Starting from the philosophical, this paper

outlines a high level perspective on "life, the universe and everything" that bridges cognitive science, theoretical physics, analytical philosophy, phenomenological philosophy and more.
In part this paper was intended as a sequel to the book

that I co-edited with Damien Broderick.   The book reviews some of the copious evidence that psi phenomena exist, but doesn't try to explain how they might work.   The Euryphysics paper tries to outline a world-model within which a rational yet non-reductive explanation of psi might be constructed -- by constructing a very broad world-model going beyond traditional categories such as physical mental and cultural reality.

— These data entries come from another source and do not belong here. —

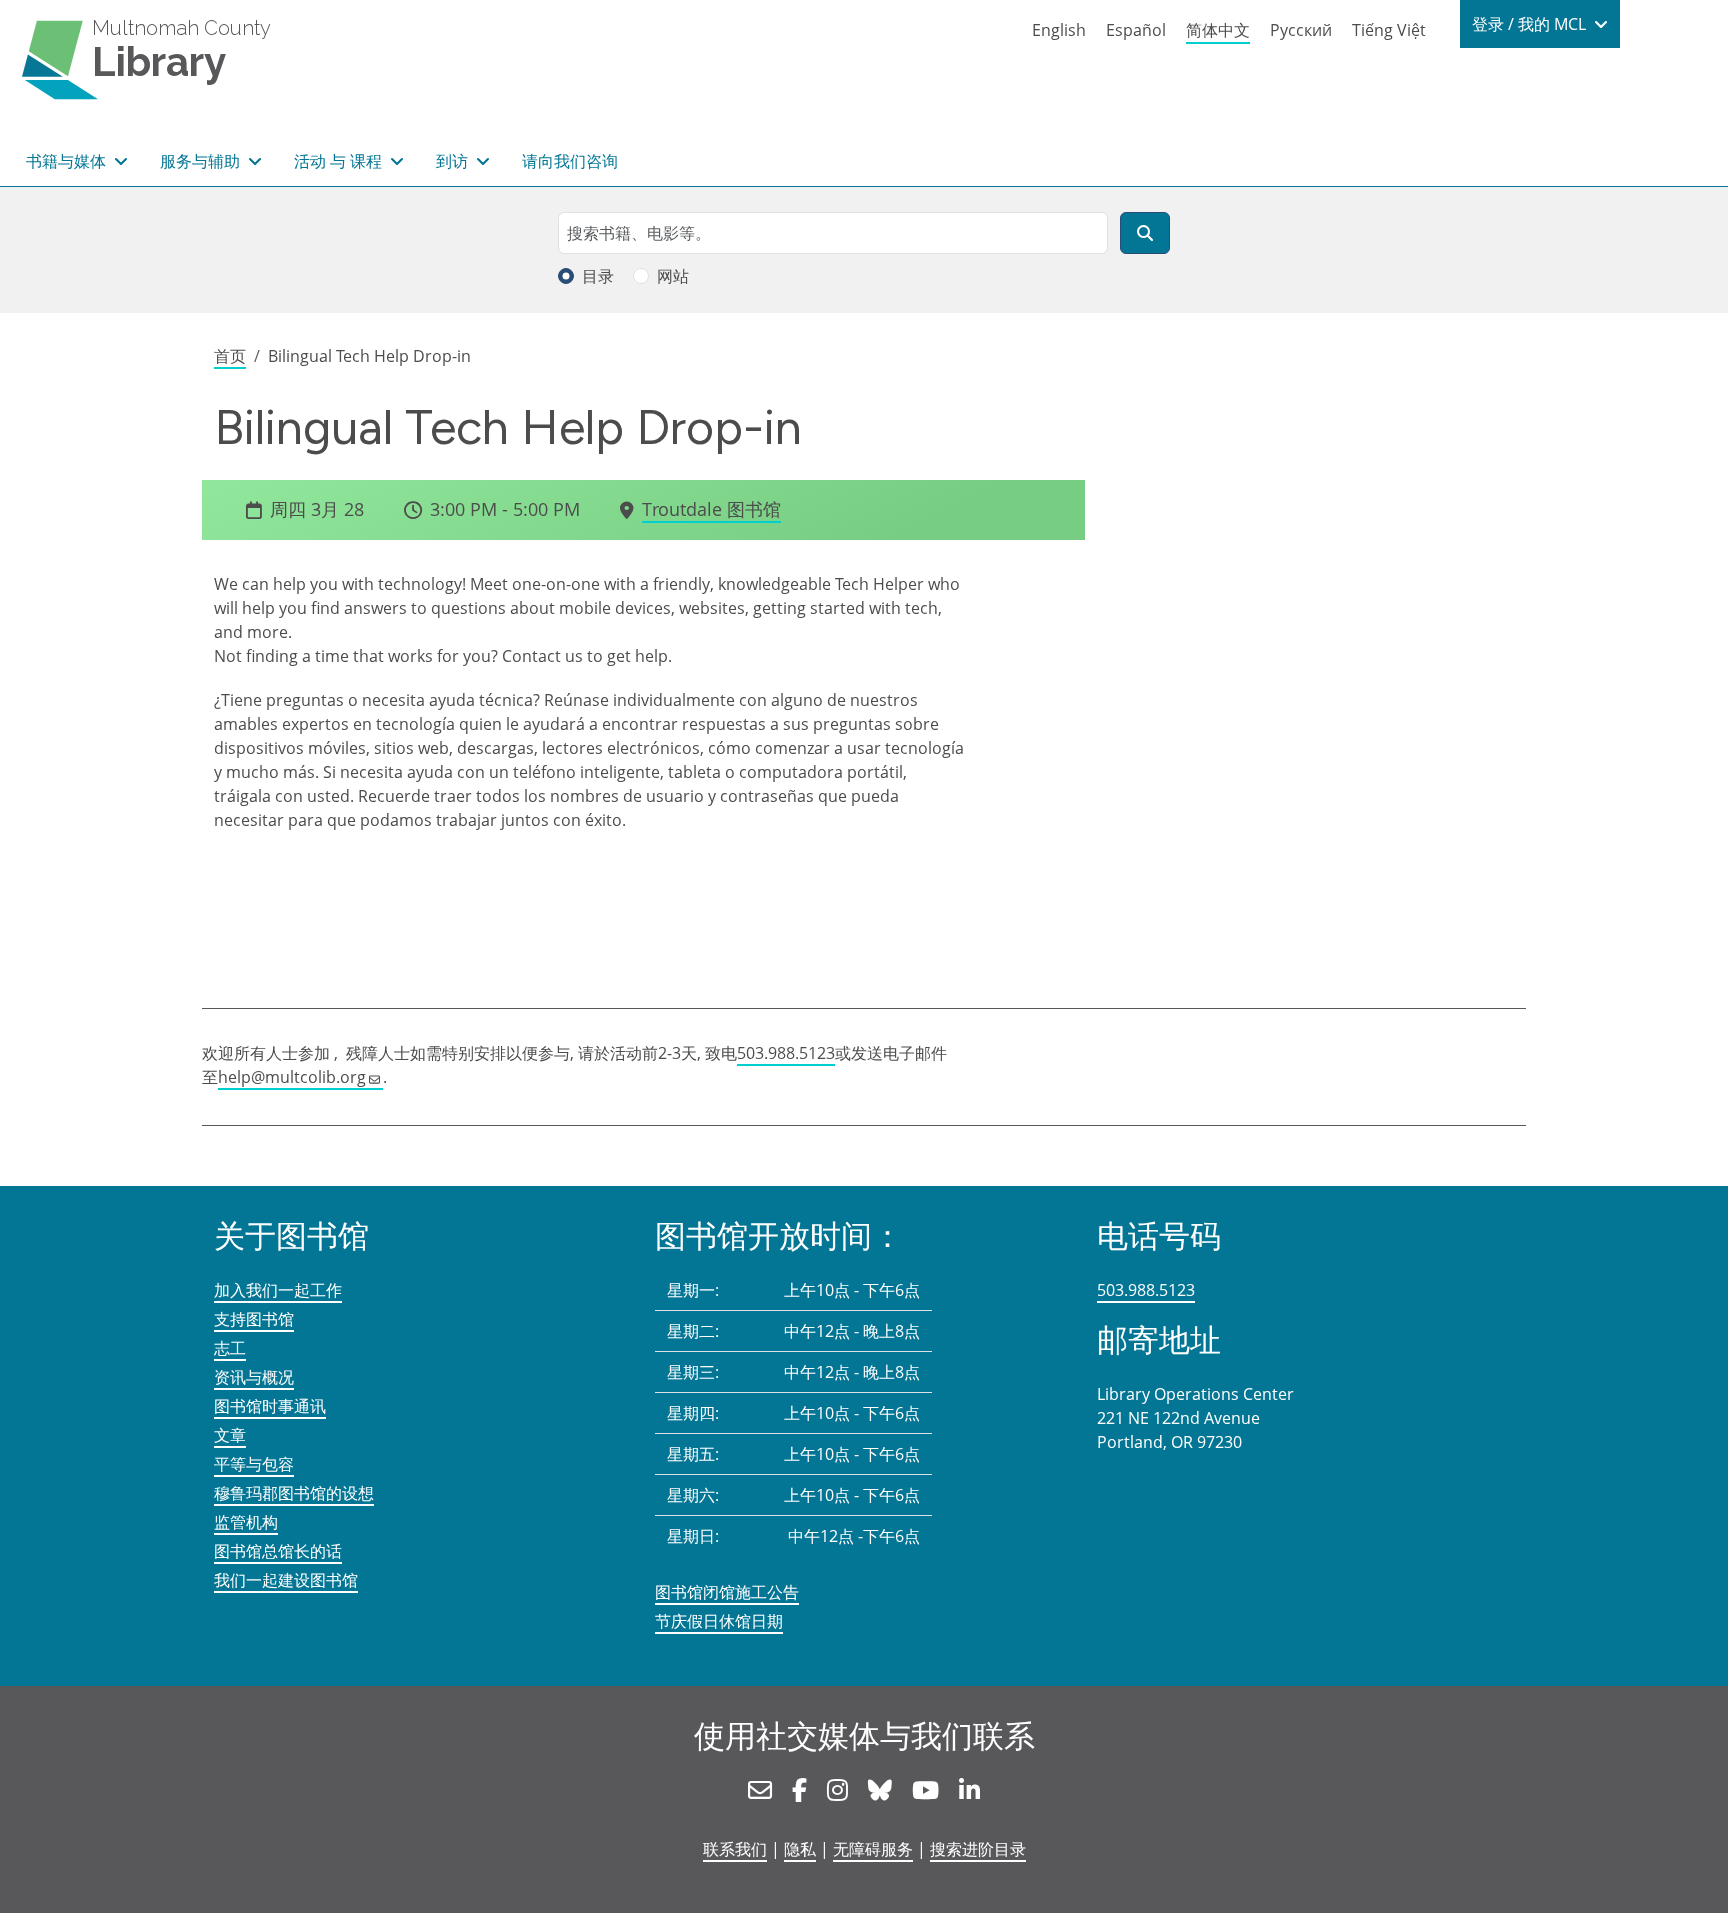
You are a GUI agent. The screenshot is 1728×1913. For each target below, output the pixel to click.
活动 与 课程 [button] (340, 161)
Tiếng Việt (1389, 30)
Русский (1301, 30)
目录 (598, 276)
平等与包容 (254, 1464)
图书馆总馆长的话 (278, 1551)
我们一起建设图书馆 (286, 1580)
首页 (230, 356)
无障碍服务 (873, 1849)
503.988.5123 (786, 1053)
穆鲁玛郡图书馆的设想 (294, 1493)
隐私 (800, 1849)
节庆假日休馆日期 (719, 1621)
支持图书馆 (254, 1319)
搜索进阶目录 (978, 1849)
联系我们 (735, 1849)
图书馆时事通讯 (270, 1406)
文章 (230, 1435)
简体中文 (1218, 30)
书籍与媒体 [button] (68, 161)
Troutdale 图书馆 (711, 509)
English (1059, 30)
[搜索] (1145, 233)
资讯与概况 (254, 1377)
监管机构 (246, 1522)
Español (1136, 30)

"Euryphysics" means "the wider world" -- a core concept is that there is a broader domain of existence of which our 4D spacetime continuum and our individual minds are just small parts.   The regularities governing this broader domain are not entirely "physics-like" (evolution described by concise sets of differential equations) and may be more "mind-like" in some sense.   Aspects of "consciousness" may be best considerable at the level of euryphysics rather than physics or individual psychology.

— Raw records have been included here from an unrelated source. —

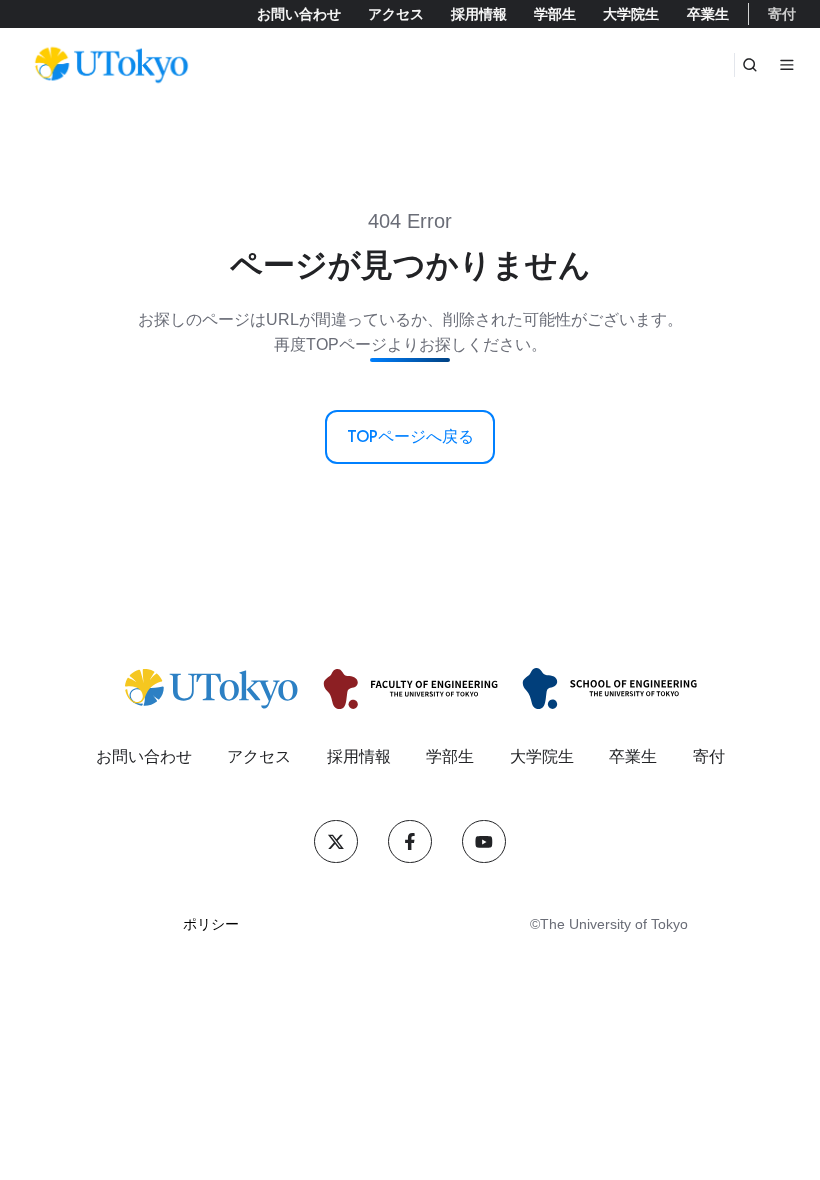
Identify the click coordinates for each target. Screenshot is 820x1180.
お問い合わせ (299, 14)
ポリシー (211, 924)
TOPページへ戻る (410, 436)
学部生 (555, 14)
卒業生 (708, 14)
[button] (750, 65)
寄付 (782, 14)
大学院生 (631, 14)
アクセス (396, 14)
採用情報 (479, 14)
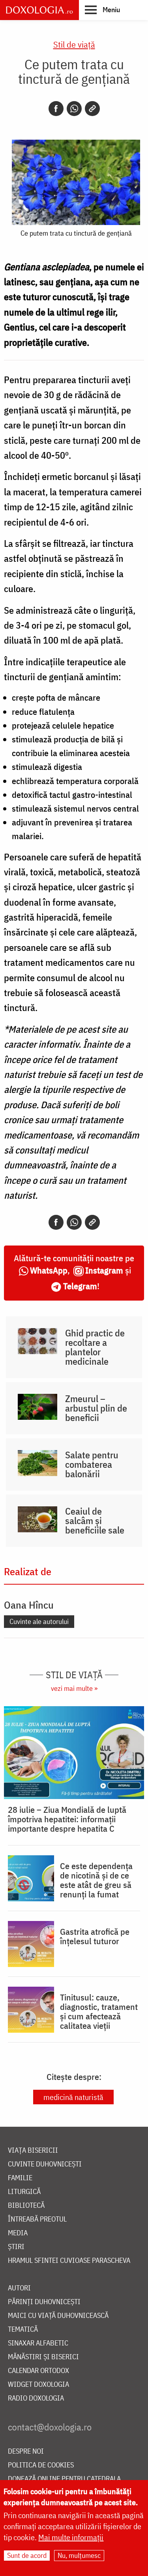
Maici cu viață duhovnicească (58, 2316)
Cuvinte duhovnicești (45, 2164)
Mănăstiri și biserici (43, 2357)
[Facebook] (56, 108)
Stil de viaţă (74, 44)
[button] (102, 9)
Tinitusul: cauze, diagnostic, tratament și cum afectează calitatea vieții (99, 2011)
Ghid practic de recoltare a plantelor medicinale (95, 1347)
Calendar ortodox (38, 2371)
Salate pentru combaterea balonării (91, 1464)
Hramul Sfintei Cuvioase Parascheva (69, 2261)
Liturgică (24, 2192)
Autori (19, 2288)
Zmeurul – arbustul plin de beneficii (96, 1408)
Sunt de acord (27, 2555)
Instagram (104, 1270)
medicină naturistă (73, 2097)
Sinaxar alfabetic (38, 2343)
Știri (16, 2247)
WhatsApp (48, 1270)
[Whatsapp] (74, 108)
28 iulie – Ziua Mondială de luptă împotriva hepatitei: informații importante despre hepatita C (67, 1819)
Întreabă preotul (37, 2219)
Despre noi (26, 2451)
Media (18, 2233)
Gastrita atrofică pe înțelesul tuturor (94, 1936)
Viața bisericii (33, 2150)
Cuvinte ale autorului (39, 1621)
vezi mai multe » (74, 1688)
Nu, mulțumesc (79, 2555)
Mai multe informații (70, 2537)
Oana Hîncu (29, 1604)
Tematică (23, 2329)
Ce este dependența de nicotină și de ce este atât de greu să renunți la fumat (96, 1880)
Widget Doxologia (38, 2384)
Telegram (80, 1286)
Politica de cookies (41, 2465)
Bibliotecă (26, 2205)
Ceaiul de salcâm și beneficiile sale (94, 1520)
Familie (20, 2178)
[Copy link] (92, 108)
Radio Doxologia (36, 2398)
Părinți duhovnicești (44, 2302)
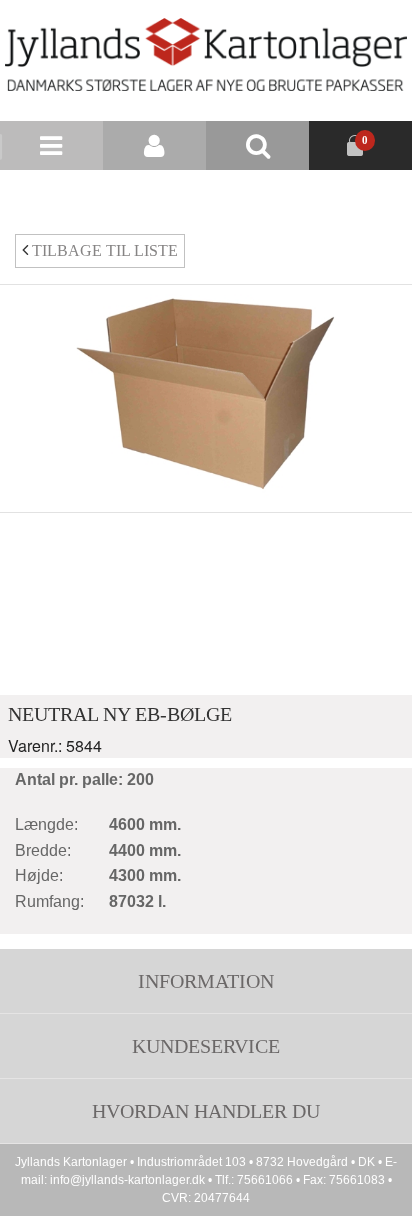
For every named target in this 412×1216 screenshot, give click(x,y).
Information (206, 981)
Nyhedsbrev (262, 194)
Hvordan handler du (206, 1111)
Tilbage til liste (103, 250)
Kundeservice (206, 1046)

But how to build a theory of the Eurycosm?   (Among other things, this could be -- a theory explaining interesting details about how mind and physical reality create each other.)

Let's start with elementary observations.   The most elementary sort of observation is a distinction -- just an act of distinguishing some stuff from some other stuff.  (Yes, I had some influence from G. Spencer Brown and his friend Lou Kauffmann.)    This paper

introduces a theory of "distinction graphs" -- in which a link is drawn between two observations, relative to a given observer, the observer cannot distinguish them (while it's not clarified in the paper, basically an "observation" can be considered as "something that can be distinguished").   Graphtropy is introduced as an extension of logical entropy from partitions to distinction graphs, along with extensions like probabilistic and quantum distinction graphs.   An analogue of the maximum entropy principle for distinction graphs is suggested.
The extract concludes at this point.